> [What is required] Return the lines below in which the string "will" occurs.

Exercise input section start

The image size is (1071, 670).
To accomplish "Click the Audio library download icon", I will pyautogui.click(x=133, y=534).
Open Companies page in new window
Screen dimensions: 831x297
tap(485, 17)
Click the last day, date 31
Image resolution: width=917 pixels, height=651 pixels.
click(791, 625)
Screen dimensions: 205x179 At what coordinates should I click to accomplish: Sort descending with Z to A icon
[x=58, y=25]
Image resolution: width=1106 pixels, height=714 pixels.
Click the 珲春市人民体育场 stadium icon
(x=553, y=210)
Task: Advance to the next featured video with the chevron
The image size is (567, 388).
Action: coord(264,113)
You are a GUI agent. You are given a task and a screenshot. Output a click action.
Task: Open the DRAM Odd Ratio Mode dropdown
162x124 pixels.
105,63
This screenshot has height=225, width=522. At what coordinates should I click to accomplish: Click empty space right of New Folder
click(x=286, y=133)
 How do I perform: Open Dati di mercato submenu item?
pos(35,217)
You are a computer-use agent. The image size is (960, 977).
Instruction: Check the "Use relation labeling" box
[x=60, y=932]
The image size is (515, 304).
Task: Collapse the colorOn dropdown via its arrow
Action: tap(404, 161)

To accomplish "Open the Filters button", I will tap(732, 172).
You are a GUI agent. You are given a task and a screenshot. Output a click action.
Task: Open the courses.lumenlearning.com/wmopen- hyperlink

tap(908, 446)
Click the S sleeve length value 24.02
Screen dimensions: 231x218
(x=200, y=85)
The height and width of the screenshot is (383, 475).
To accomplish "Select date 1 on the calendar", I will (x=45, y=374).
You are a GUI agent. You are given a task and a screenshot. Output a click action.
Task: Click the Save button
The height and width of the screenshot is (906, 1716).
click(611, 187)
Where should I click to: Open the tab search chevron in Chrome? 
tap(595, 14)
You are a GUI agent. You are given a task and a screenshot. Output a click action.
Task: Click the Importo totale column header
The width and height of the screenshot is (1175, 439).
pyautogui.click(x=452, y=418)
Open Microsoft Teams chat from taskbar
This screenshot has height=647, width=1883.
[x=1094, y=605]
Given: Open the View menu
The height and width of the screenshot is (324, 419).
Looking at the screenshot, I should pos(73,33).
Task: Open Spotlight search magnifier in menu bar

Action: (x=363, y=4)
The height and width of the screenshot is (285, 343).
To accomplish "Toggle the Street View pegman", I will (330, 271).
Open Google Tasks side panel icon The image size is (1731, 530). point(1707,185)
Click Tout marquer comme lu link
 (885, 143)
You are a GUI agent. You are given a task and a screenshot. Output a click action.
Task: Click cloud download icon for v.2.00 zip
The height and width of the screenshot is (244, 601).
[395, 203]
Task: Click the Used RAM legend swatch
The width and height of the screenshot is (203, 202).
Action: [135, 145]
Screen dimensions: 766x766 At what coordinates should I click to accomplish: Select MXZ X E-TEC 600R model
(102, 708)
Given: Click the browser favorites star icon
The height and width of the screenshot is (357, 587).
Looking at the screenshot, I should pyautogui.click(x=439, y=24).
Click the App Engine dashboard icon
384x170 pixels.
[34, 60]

Exercise input section end

> [Answer to the problem]
To accomplish "Click the Audio library download icon", I will pyautogui.click(x=133, y=534).
To accomplish "Open the Filters button", I will tap(732, 172).
To accomplish "Select date 1 on the calendar", I will (x=45, y=374).
To accomplish "Toggle the Street View pegman", I will (330, 271).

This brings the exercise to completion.